The challenging conditions of the Arctic suit its strategy of making big bets on technology, according to Robin West of PFC Energy, the consultancy.
“Shell is trying to differentiate itself by its aggressive deployment of technology to give it access to large reserves: in the Arctic, in floating LNG, in ultra-deep water drilling, in gas to liquids processes, and others,” he says.
The company has already spent $4.5bn on leases and preparations for drilling in the Arctic, but its plans have been much delayed. It began buying leases in 2005 and had hoped to start drilling in 2007, but it was held up by legal actions from environmental groups, problems with official permits and the objections raised by the US government after BP’s Deepwater Horizon disaster in 2010.
All it needs to get under way are the permits for the specific wells that it plans to drill, which in turn are waiting only for a demonstration of one last piece of spill response equipment: a containment system for capturing leaking oil underwater and separating it on a barge on the surface. That test is expected within the next two weeks.

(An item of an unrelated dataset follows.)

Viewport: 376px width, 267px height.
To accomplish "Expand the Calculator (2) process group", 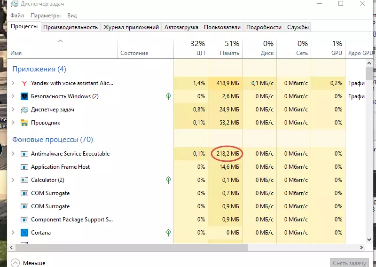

The Arctic’s unique and fragile ecosystems, and local populations who depend on fishing and whaling for their livelihoods, make it particularly important to prevent a spill.
The Deepwater Horizon disaster revealed a lack of preparedness for managing a large spill, and the public shock that this provoked further increased the pressure on Shell to make absolutely certain that it did not suffer an accident.
The new capping stack and containment system have been designed to respond to that pressure, and to implement the lessons of the BP spill.
The capping stack is based on the device that BP eventually managed to use to seal the leaking well, 87 days after the accident.
Mr Slaiby argues that the spill preparations that Shell had in place for its planned drilling in 2007, including traditional methods such as chemical dispersants, would have been appropriate. However, he accepts that the capping stack, in particular, is a useful addition to the toolkit, allowing faster action to seal the well than would have been possible before.
The new containment system, he says, is “nice to have but not essential. It’s belt and braces”.
Precautions that err on the side of safety probably make sense, though. Shell has recently suffered a painful reminder of how even the largest and highest-profile projects can go wrong.
The Port Arthur refinery in Texas owned by Motiva, Shell’s joint venture with Saudi Aramco, opened a $10bn expansion to great fanfare at the end of last month but was forced to shut down one of its main units soon afterwards because of a corrosive chemical leak.
No one was hurt, but the unit could be closed for many months.
A similar slip-up in Arctic drilling would, in the words of Ken Salazar, the US interior secretary, present a “high risk” not only to Shell but to the whole industry.